Scuola nel caos: docenti e famiglie vogliono una soluzione

Scuola nel caos: docenti e famiglie vogliono una soluzione

L’anno scolastico 2016/17 è destinato a battere un record: sarà il più caotico di sempre, grazie all’entrata a regime della legge 107 passata all’onore delle cronache come la “Buona Scuola”. Che triste ironia.

Quest’anno, infatti, sono 207mila i docenti trasferiti, pari al 30% dell’organico di ruolo complessivo degli insegnanti statali; di questi, in 60mila hanno lasciato la cattedra vacante al centro-nord per rientrare al centro-sud. Ad oggi, secondo le stime del dossier della testata specializzata Tuttoscuola, sommando i 207mila docenti trasferiti ai circa 50mila docenti precari che annualmente prendono servizio in istituti scolastici diversi, risultano ben 257mila insegnanti che hanno cambiato cattedra (il 200% in più rispetto agli anni precedenti) e due milioni e mezzo gli studenti che hanno avuto uno o più insegnanti diversi rispetto all’anno precedente. A questo ci hanno portato l’assurda “deportazione in massa” degli insegnanti, i trasferimenti demenziali, i precari sballottati per tutto il Paese.

Ma tutto ciò non finirà a giugno 2017. La problematica si ripresenterà il prossimo anno, visti i contenuti dell’accordo sulla mobilità firmato dal ministro Fedeli con i sindacati in cui si prevedono deroghe da ogni vincolo di permanenza per tutti i docenti di ruolo, compresi quelli chiamati con incarico triennale dai dirigenti scolastici.

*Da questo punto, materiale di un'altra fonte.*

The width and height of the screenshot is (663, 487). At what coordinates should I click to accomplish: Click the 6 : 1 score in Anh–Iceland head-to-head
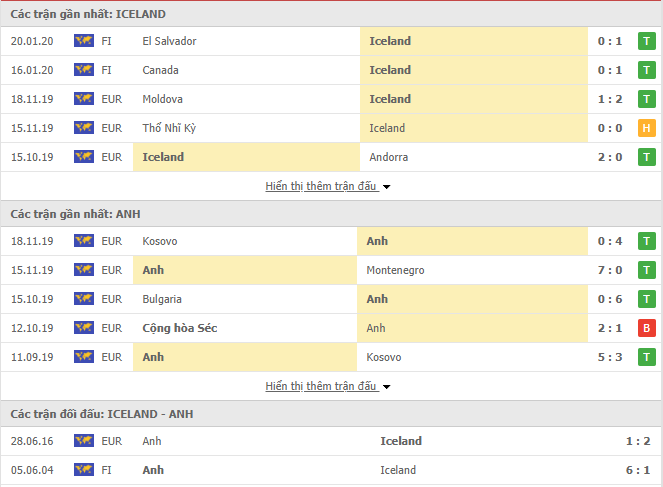pyautogui.click(x=637, y=470)
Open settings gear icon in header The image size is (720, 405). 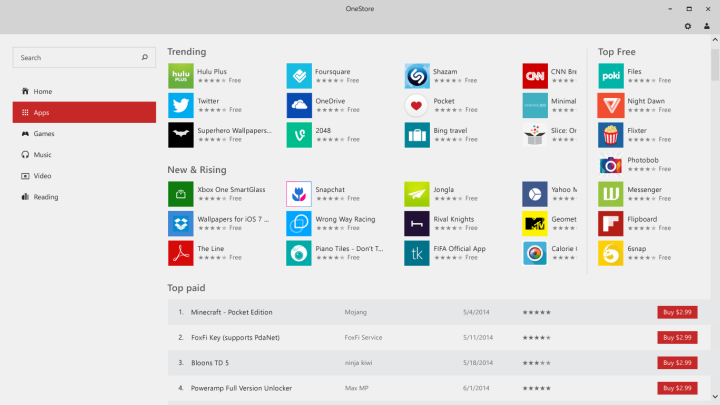point(688,26)
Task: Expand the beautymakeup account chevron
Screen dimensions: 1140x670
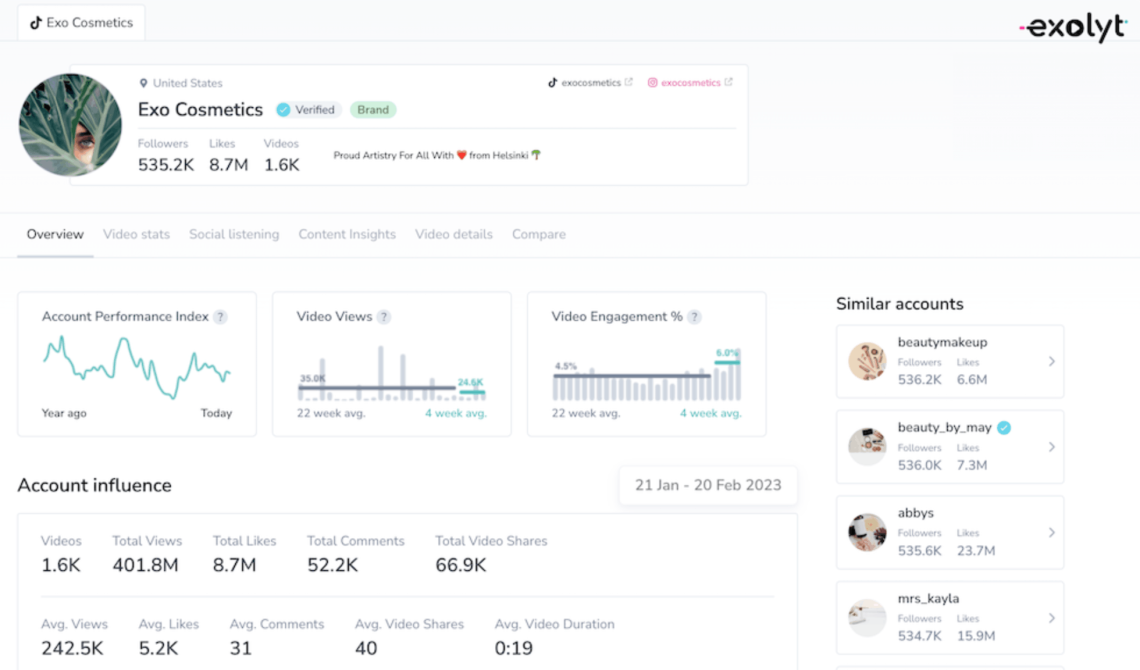Action: pyautogui.click(x=1051, y=361)
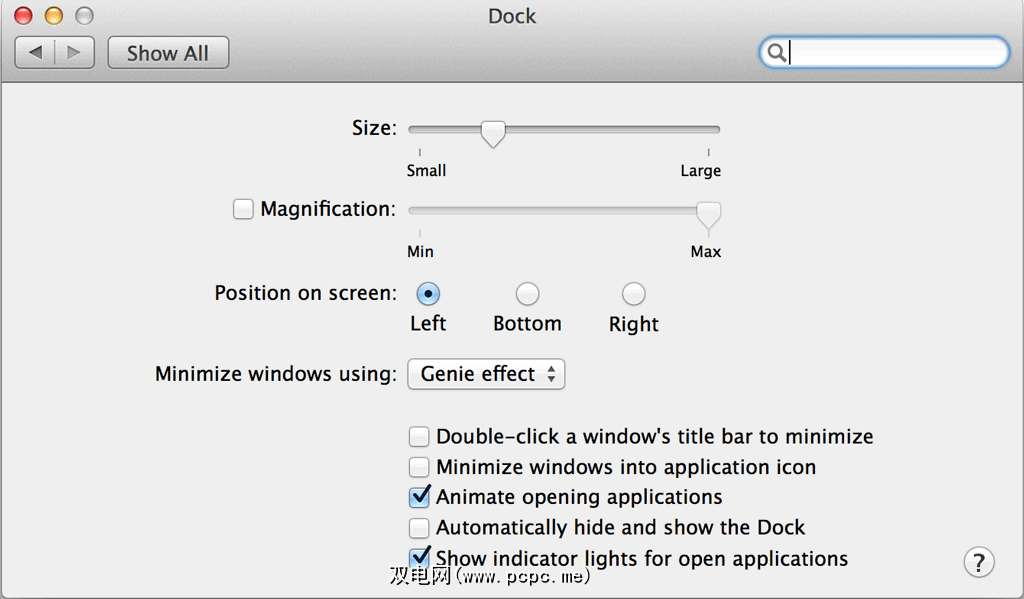
Task: Select Bottom dock position
Action: [x=527, y=294]
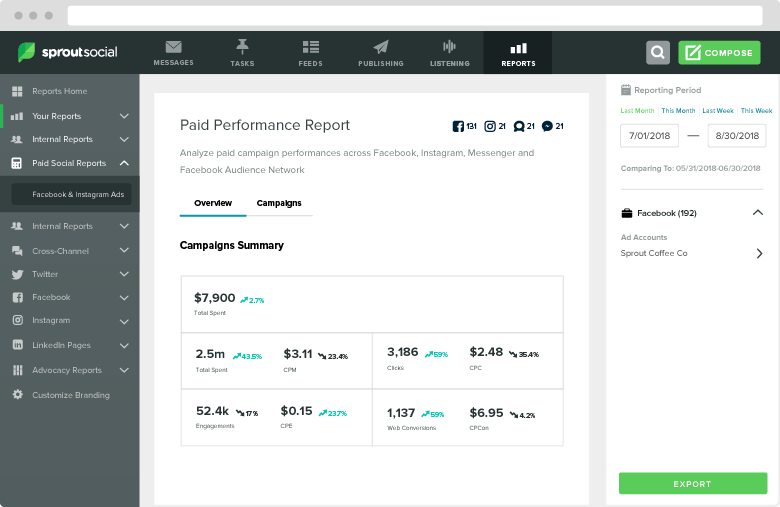
Task: Click the search magnifier icon
Action: pyautogui.click(x=657, y=53)
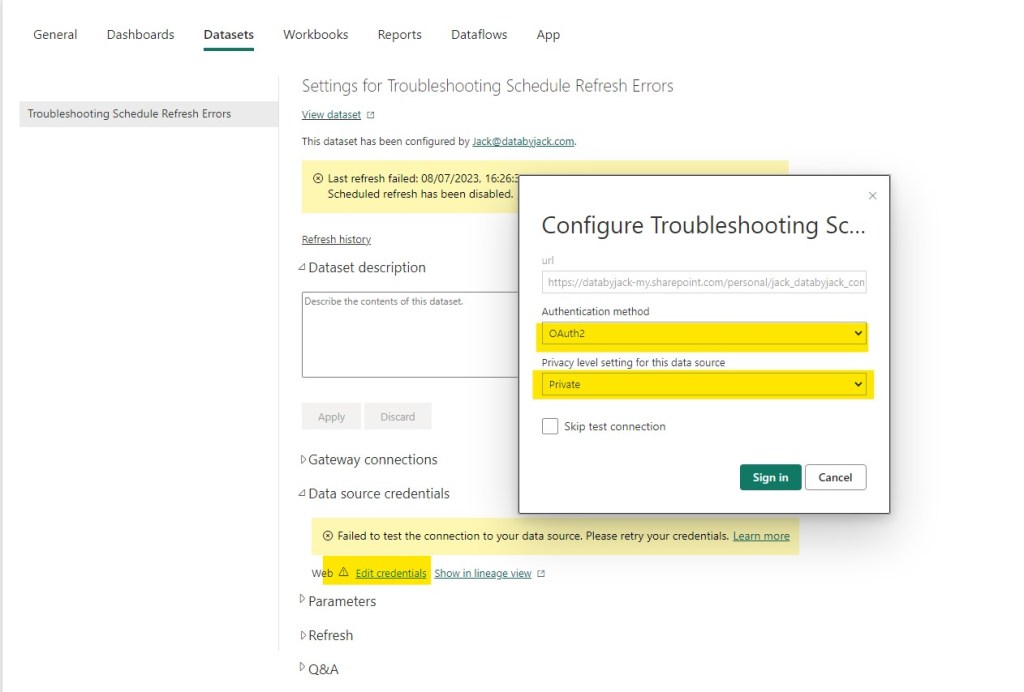Open the Refresh history link

[x=336, y=239]
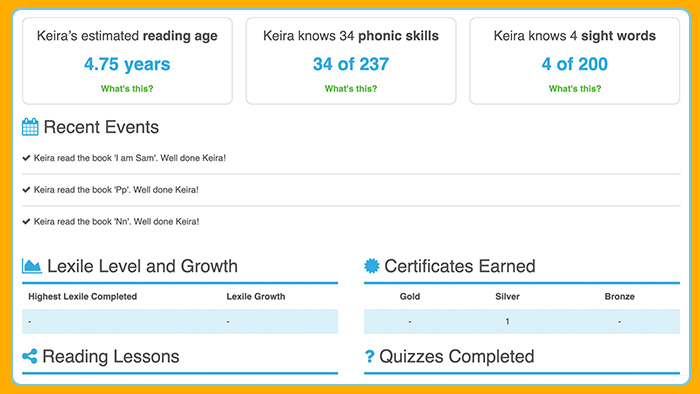700x394 pixels.
Task: Open the Reading Lessons section heading
Action: (111, 357)
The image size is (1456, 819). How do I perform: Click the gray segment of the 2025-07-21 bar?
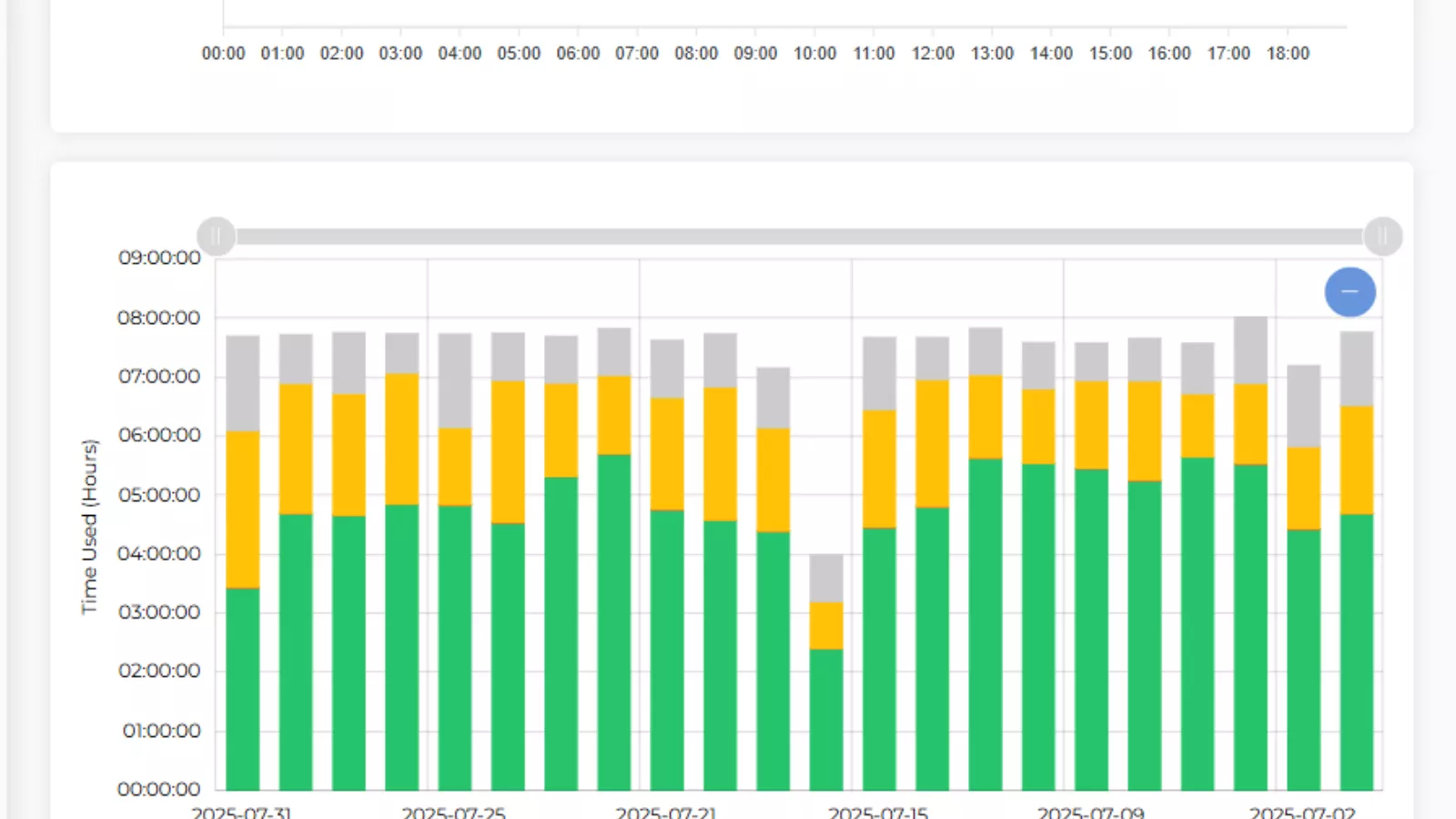coord(667,369)
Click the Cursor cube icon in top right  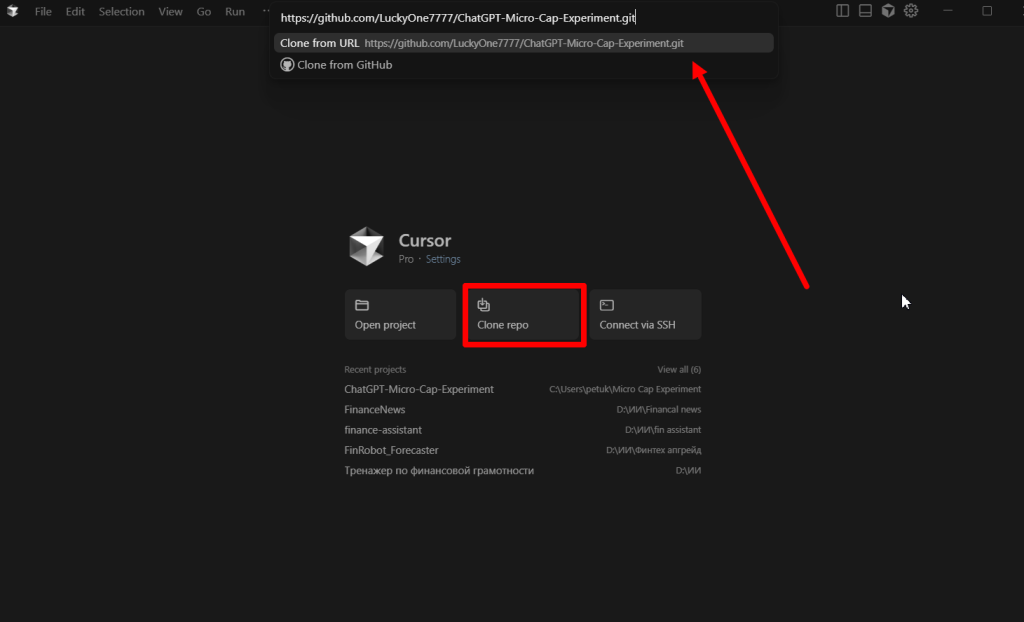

L’avvicendamento annuale di docenti nelle istituzioni scolastiche inficia la continuità didattica e il successo formativo degli studenti, come dimostra anche uno studio della Banca d’Italia: a parità di condizioni, alla maggiore stabilità del personale docente corrisponde un minore numero di fallimenti scolastici.

Il M5S alla Camera ha chiesto al Ministro Fedeli come intenda arginare il caos che ha piagato l’anno scolastico in corso ed è destinato a continuare anche il prossimo, e come intende garantire la continuità didattica degli studenti e il rispetto dei diritti dei lavoratori.